=== Task statement ===
Print out the records that follow, exactly and completely.

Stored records
..........

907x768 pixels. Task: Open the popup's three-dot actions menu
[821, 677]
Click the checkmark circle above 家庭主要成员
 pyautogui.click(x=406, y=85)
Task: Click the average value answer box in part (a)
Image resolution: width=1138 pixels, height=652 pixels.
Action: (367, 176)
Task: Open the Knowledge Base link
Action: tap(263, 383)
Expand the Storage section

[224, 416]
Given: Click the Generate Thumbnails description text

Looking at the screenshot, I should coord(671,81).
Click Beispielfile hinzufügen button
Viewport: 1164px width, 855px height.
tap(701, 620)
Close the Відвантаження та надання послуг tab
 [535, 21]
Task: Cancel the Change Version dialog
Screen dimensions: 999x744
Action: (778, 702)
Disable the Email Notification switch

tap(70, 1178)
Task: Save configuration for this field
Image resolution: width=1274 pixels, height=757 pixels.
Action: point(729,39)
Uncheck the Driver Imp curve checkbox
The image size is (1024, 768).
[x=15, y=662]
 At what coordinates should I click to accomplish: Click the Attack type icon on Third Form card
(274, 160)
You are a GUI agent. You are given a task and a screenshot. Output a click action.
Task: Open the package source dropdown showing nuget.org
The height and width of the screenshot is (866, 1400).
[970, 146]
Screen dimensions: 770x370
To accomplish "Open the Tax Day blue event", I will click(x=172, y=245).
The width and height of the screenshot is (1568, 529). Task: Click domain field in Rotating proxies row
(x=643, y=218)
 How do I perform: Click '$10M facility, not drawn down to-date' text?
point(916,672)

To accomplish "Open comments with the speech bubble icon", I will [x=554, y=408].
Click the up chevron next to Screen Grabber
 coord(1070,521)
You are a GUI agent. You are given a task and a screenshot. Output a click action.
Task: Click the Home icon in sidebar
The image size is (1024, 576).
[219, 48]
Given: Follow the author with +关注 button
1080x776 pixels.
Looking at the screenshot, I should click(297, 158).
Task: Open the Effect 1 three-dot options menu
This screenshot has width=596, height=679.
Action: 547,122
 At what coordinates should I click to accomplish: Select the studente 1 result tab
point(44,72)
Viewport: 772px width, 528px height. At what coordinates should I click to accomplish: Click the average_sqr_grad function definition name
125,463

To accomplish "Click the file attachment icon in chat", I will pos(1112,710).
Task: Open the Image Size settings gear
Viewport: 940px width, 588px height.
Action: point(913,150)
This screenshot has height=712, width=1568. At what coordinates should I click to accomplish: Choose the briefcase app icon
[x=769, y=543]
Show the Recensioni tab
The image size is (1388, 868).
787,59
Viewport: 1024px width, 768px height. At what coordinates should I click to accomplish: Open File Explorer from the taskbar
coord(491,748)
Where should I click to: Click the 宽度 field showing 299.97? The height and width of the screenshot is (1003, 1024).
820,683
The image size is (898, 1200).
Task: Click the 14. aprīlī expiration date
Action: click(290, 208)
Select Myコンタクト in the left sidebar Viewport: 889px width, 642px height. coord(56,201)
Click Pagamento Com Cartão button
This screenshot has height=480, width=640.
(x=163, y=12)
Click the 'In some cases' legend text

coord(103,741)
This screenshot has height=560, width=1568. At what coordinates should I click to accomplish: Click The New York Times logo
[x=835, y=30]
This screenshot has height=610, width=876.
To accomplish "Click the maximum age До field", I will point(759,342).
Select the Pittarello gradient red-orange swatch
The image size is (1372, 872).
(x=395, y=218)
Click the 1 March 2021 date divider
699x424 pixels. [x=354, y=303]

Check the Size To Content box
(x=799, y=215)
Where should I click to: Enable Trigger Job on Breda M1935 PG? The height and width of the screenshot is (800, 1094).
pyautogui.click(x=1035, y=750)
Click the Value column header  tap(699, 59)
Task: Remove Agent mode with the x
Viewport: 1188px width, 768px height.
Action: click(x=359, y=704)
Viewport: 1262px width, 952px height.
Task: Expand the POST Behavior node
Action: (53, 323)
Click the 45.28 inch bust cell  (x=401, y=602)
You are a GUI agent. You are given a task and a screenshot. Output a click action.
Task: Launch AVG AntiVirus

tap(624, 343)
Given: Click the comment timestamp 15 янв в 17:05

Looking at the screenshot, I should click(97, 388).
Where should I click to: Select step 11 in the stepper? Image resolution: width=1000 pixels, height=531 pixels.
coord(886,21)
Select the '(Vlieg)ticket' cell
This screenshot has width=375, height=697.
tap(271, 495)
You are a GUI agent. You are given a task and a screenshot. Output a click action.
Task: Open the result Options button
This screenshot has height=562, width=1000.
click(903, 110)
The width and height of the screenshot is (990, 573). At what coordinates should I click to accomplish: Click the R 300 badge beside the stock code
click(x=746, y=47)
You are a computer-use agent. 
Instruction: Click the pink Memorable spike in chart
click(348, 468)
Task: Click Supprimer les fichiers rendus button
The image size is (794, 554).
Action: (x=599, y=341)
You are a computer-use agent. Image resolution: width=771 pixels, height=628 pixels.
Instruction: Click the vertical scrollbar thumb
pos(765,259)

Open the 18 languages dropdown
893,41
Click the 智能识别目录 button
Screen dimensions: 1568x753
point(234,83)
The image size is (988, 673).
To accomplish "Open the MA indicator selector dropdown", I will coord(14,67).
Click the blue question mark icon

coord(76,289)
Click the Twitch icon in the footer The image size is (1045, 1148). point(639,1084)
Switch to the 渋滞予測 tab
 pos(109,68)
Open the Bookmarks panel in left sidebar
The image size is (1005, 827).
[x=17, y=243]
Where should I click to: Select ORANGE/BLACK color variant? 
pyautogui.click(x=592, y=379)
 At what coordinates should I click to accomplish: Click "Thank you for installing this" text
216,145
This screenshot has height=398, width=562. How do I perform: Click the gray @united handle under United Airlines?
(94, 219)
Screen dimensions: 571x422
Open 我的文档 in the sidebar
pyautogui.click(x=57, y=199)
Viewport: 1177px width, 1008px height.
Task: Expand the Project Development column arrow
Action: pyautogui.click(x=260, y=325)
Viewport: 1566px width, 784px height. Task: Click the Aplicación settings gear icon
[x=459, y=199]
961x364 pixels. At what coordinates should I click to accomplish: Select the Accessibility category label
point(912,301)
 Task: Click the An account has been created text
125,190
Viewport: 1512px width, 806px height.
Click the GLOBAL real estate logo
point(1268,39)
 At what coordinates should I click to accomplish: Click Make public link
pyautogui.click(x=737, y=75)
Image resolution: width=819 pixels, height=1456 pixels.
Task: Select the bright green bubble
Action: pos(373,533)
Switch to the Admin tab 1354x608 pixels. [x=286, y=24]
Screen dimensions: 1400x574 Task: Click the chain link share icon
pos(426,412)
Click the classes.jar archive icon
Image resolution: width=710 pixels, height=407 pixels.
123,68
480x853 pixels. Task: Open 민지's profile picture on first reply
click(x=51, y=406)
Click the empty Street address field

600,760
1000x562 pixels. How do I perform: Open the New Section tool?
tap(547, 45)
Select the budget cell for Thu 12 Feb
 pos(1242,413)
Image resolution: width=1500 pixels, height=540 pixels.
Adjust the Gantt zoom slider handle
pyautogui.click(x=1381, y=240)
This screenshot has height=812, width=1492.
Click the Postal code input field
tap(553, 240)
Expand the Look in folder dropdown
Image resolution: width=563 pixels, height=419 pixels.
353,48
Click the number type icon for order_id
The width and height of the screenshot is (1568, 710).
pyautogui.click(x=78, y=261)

..........

=== Answer space ===
907x768 pixels. Task: Open the popup's three-dot actions menu
[821, 677]
Click the checkmark circle above 家庭主要成员
 pyautogui.click(x=406, y=85)
Task: Click the average value answer box in part (a)
Image resolution: width=1138 pixels, height=652 pixels.
Action: (367, 176)
Task: Open the Knowledge Base link
Action: tap(263, 383)
Expand the Storage section

[224, 416]
Given: Click the Generate Thumbnails description text

Looking at the screenshot, I should coord(671,81).
Click Beispielfile hinzufügen button
Viewport: 1164px width, 855px height.
tap(701, 620)
Close the Відвантаження та надання послуг tab
 [535, 21]
Task: Cancel the Change Version dialog
Screen dimensions: 999x744
Action: (778, 702)
Disable the Email Notification switch

tap(70, 1178)
Task: Save configuration for this field
Image resolution: width=1274 pixels, height=757 pixels.
Action: point(729,39)
Uncheck the Driver Imp curve checkbox
The image size is (1024, 768).
[x=15, y=662]
 At what coordinates should I click to accomplish: Click the Attack type icon on Third Form card
(274, 160)
You are a GUI agent. You are given a task and a screenshot. Output a click action.
Task: Open the package source dropdown showing nuget.org
The height and width of the screenshot is (866, 1400).
[970, 146]
Screen dimensions: 770x370
To accomplish "Open the Tax Day blue event", I will click(x=172, y=245).
The width and height of the screenshot is (1568, 529). Task: Click domain field in Rotating proxies row
(x=643, y=218)
 How do I perform: Click '$10M facility, not drawn down to-date' text?
point(916,672)

To accomplish "Open comments with the speech bubble icon", I will [x=554, y=408].
Click the up chevron next to Screen Grabber
 coord(1070,521)
You are a GUI agent. You are given a task and a screenshot. Output a click action.
Task: Click the Home icon in sidebar
The image size is (1024, 576).
[219, 48]
Given: Follow the author with +关注 button
1080x776 pixels.
Looking at the screenshot, I should click(297, 158).
Task: Open the Effect 1 three-dot options menu
This screenshot has width=596, height=679.
Action: 547,122
 At what coordinates should I click to accomplish: Select the studente 1 result tab
point(44,72)
Viewport: 772px width, 528px height. At what coordinates should I click to accomplish: Click the average_sqr_grad function definition name
125,463

To accomplish "Click the file attachment icon in chat", I will pos(1112,710).
Task: Open the Image Size settings gear
Viewport: 940px width, 588px height.
Action: point(913,150)
This screenshot has height=712, width=1568. At what coordinates should I click to accomplish: Choose the briefcase app icon
[x=769, y=543]
Show the Recensioni tab
The image size is (1388, 868).
787,59
Viewport: 1024px width, 768px height. At what coordinates should I click to accomplish: Open File Explorer from the taskbar
coord(491,748)
Where should I click to: Click the 宽度 field showing 299.97? The height and width of the screenshot is (1003, 1024).
820,683
The image size is (898, 1200).
Task: Click the 14. aprīlī expiration date
Action: click(290, 208)
Select Myコンタクト in the left sidebar Viewport: 889px width, 642px height. coord(56,201)
Click Pagamento Com Cartão button
This screenshot has height=480, width=640.
(x=163, y=12)
Click the 'In some cases' legend text

coord(103,741)
This screenshot has height=560, width=1568. At what coordinates should I click to accomplish: Click The New York Times logo
[x=835, y=30]
This screenshot has height=610, width=876.
To accomplish "Click the maximum age До field", I will point(759,342).
Select the Pittarello gradient red-orange swatch
The image size is (1372, 872).
(x=395, y=218)
Click the 1 March 2021 date divider
699x424 pixels. [x=354, y=303]

Check the Size To Content box
(x=799, y=215)
Where should I click to: Enable Trigger Job on Breda M1935 PG? The height and width of the screenshot is (800, 1094).
pyautogui.click(x=1035, y=750)
Click the Value column header  tap(699, 59)
Task: Remove Agent mode with the x
Viewport: 1188px width, 768px height.
Action: click(x=359, y=704)
Viewport: 1262px width, 952px height.
Task: Expand the POST Behavior node
Action: (53, 323)
Click the 45.28 inch bust cell  (x=401, y=602)
You are a GUI agent. You are given a task and a screenshot. Output a click action.
Task: Launch AVG AntiVirus

tap(624, 343)
Given: Click the comment timestamp 15 янв в 17:05

Looking at the screenshot, I should click(97, 388).
Where should I click to: Select step 11 in the stepper? Image resolution: width=1000 pixels, height=531 pixels.
coord(886,21)
Select the '(Vlieg)ticket' cell
This screenshot has width=375, height=697.
tap(271, 495)
You are a GUI agent. You are given a task and a screenshot. Output a click action.
Task: Open the result Options button
This screenshot has height=562, width=1000.
click(903, 110)
The width and height of the screenshot is (990, 573). At what coordinates should I click to accomplish: Click the R 300 badge beside the stock code
click(x=746, y=47)
You are a computer-use agent. 
Instruction: Click the pink Memorable spike in chart
click(348, 468)
Task: Click Supprimer les fichiers rendus button
The image size is (794, 554).
Action: (x=599, y=341)
You are a computer-use agent. Image resolution: width=771 pixels, height=628 pixels.
Instruction: Click the vertical scrollbar thumb
pos(765,259)

Open the 18 languages dropdown
893,41
Click the 智能识别目录 button
Screen dimensions: 1568x753
point(234,83)
The image size is (988, 673).
To accomplish "Open the MA indicator selector dropdown", I will coord(14,67).
Click the blue question mark icon

coord(76,289)
Click the Twitch icon in the footer The image size is (1045, 1148). point(639,1084)
Switch to the 渋滞予測 tab
 pos(109,68)
Open the Bookmarks panel in left sidebar
The image size is (1005, 827).
[x=17, y=243]
Where should I click to: Select ORANGE/BLACK color variant? 
pyautogui.click(x=592, y=379)
 At what coordinates should I click to accomplish: Click "Thank you for installing this" text
216,145
This screenshot has height=398, width=562. How do I perform: Click the gray @united handle under United Airlines?
(94, 219)
Screen dimensions: 571x422
Open 我的文档 in the sidebar
pyautogui.click(x=57, y=199)
Viewport: 1177px width, 1008px height.
Task: Expand the Project Development column arrow
Action: pyautogui.click(x=260, y=325)
Viewport: 1566px width, 784px height. Task: Click the Aplicación settings gear icon
[x=459, y=199]
961x364 pixels. At what coordinates should I click to accomplish: Select the Accessibility category label
point(912,301)
 Task: Click the An account has been created text
125,190
Viewport: 1512px width, 806px height.
Click the GLOBAL real estate logo
point(1268,39)
 At what coordinates should I click to accomplish: Click Make public link
pyautogui.click(x=737, y=75)
Image resolution: width=819 pixels, height=1456 pixels.
Task: Select the bright green bubble
Action: pos(373,533)
Switch to the Admin tab 1354x608 pixels. [x=286, y=24]
Screen dimensions: 1400x574 Task: Click the chain link share icon
pos(426,412)
Click the classes.jar archive icon
Image resolution: width=710 pixels, height=407 pixels.
123,68
480x853 pixels. Task: Open 민지's profile picture on first reply
click(x=51, y=406)
Click the empty Street address field

600,760
1000x562 pixels. How do I perform: Open the New Section tool?
tap(547, 45)
Select the budget cell for Thu 12 Feb
 pos(1242,413)
Image resolution: width=1500 pixels, height=540 pixels.
Adjust the Gantt zoom slider handle
pyautogui.click(x=1381, y=240)
This screenshot has height=812, width=1492.
Click the Postal code input field
tap(553, 240)
Expand the Look in folder dropdown
Image resolution: width=563 pixels, height=419 pixels.
353,48
Click the number type icon for order_id
The width and height of the screenshot is (1568, 710).
pyautogui.click(x=78, y=261)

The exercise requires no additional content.